Reach Tampa-based reporter Allison Nielsen at allison@sunshinestatenews.com or follow her on Twitter at @AllisonNielsen.



Comments (8)

Mary
9:28AM DEC 6TH 2013
The hypocracy of our culture is overwhelming sometimes. How can anyone support alcohol and cigarettes/tobacco products and yet, not support Marijuana? Heck! take out the medical part. It should be just as legal as booze and ciggy's. Either ban it all or legalize it all. Stop with the games.
LDouglas
8:25AM DEC 6TH 2013
“The way [the amendment] is drafted in the first section, it seems that if you had cancer, the doctor could prescribe medical marijuana even though they determined the benefits didn’t outweigh the risks,” said Justice Barbara Pariente of the proposed amendment. “This definition ... doesn’t appear to relate back to those conditions.”

If that's true; so? A doctor could also prescribe a pharmaceutical that he/she sells for a profit and can cost in the thousands, if not tens of thousands of dollars even if they determined the benefits didn't outweigh the risks.

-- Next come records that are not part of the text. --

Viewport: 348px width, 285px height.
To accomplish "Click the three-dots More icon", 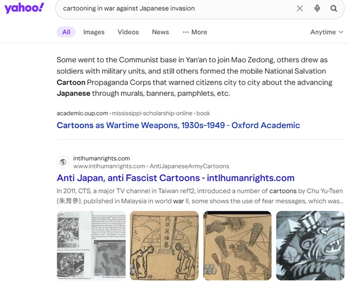I will pos(185,32).
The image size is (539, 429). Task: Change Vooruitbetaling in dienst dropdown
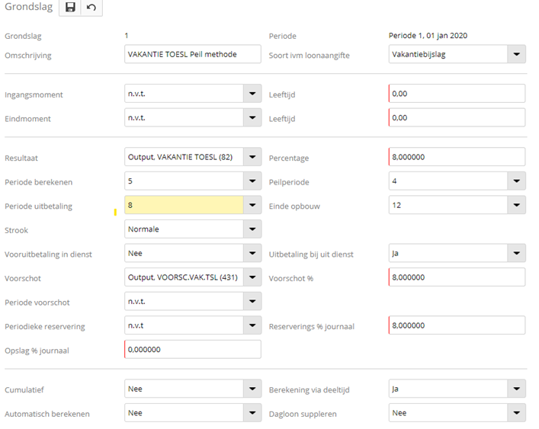click(x=252, y=253)
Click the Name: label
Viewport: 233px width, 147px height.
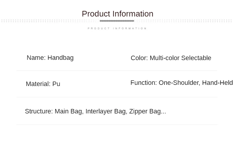click(36, 58)
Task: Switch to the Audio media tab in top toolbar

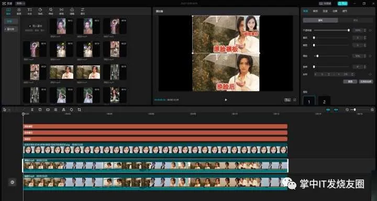Action: 19,11
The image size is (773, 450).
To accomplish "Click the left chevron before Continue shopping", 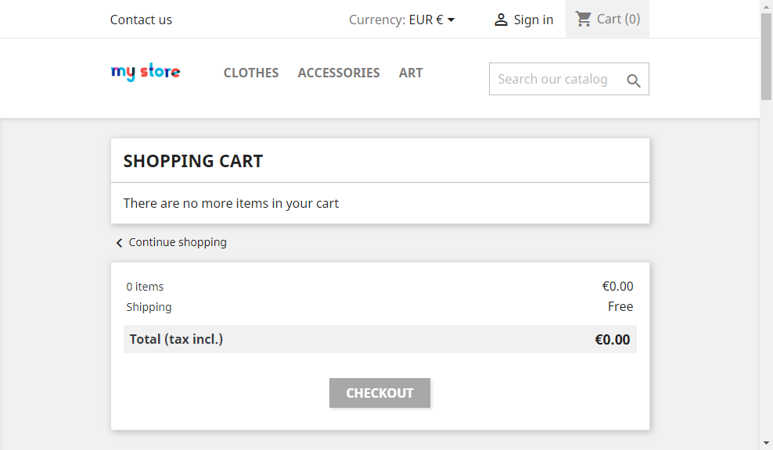I will (119, 243).
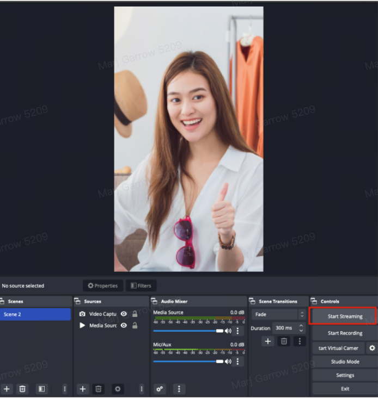Open the Filters tab button
Screen dimensions: 378x398
(x=141, y=285)
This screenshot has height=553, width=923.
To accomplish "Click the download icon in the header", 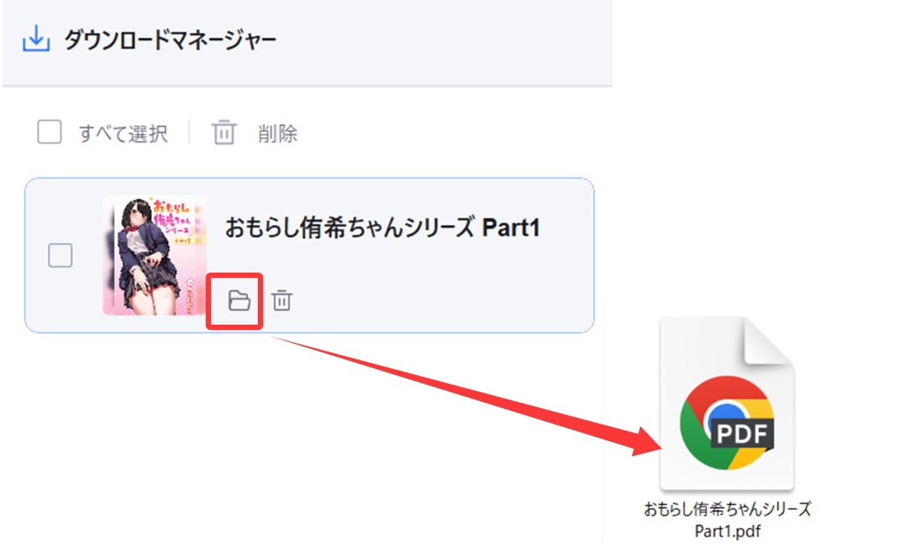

What should make a natural plant in its natural form that a person could cultivate themselves have to be held to a higher standard than a drug manufactured in a lab and sold for a profit at every step of the way?
Dean Franklin
6:11PM DEC 5TH 2013
Bondi and fellow republicants have proved their hypocrisy. The FL House and Senate have refused to even consider medical marijuana. While fighting MM, they worry that it is against fed law, yet wasted millions fighting obamacare. During that fight they stated politicians should not get between a doctor and patient, then in fighting MM, they do just that. It is all about power and politics, bad politics. Shame on them all. Hypocrits
Brandon Singh
2:01PM DEC 5TH 2013
19 Other states and the district of columbia have medical marijuana programs and there doing fantastic, thriving even. The time is now, Florida needs medical marijuana, go to unitedforcare.org to sign the petition.
Repubtallygirl
2:24PM DEC 5TH 2013
It is ILLEGAL under federal law. Hopefully we will elect our next President he or she will enforce current law not pick and choose which laws he enforces.
Dean Franklin
7:23PM DEC 5TH 2013
For all of those against medical marijuana, I would ask. What is your stance on the ACA, aka obamacare? If you are against it, it is federal law. Thus, an argument that MM is against fed law, is not logical. Then, take all of your arguments against obamacare, and consider them for MM. Thanx
LDouglas
8:18AM DEC 6TH 2013
Good point!
Daniel Sheppard
3:03PM DEC 5TH 2013
The real question is .. why isn't alcohol illegal since there is literally NO benefits to its use and it is constantly abused. Meanwhile Marijuana has a mass number of benefits and is illegal. It really comes down to the fact that they can make more money off the population from it being illegal( or that's at least what politicians believe). Marijuana has never killed someone and alcohol kills everyday. The reason alcohol is legal is mainly because it helps with population control and the government/ economy can make so much money off people abusing it: DUI, tickets, rehabs, consumption, medical conditions cause by effects... If people are always happy/ or in a good mood, not getting sick or dying, not buying pills or getting arrested. The corrupt wouldn't make there money. If you really think about the big picture and whats legal now you'll know why so many people are striving for change.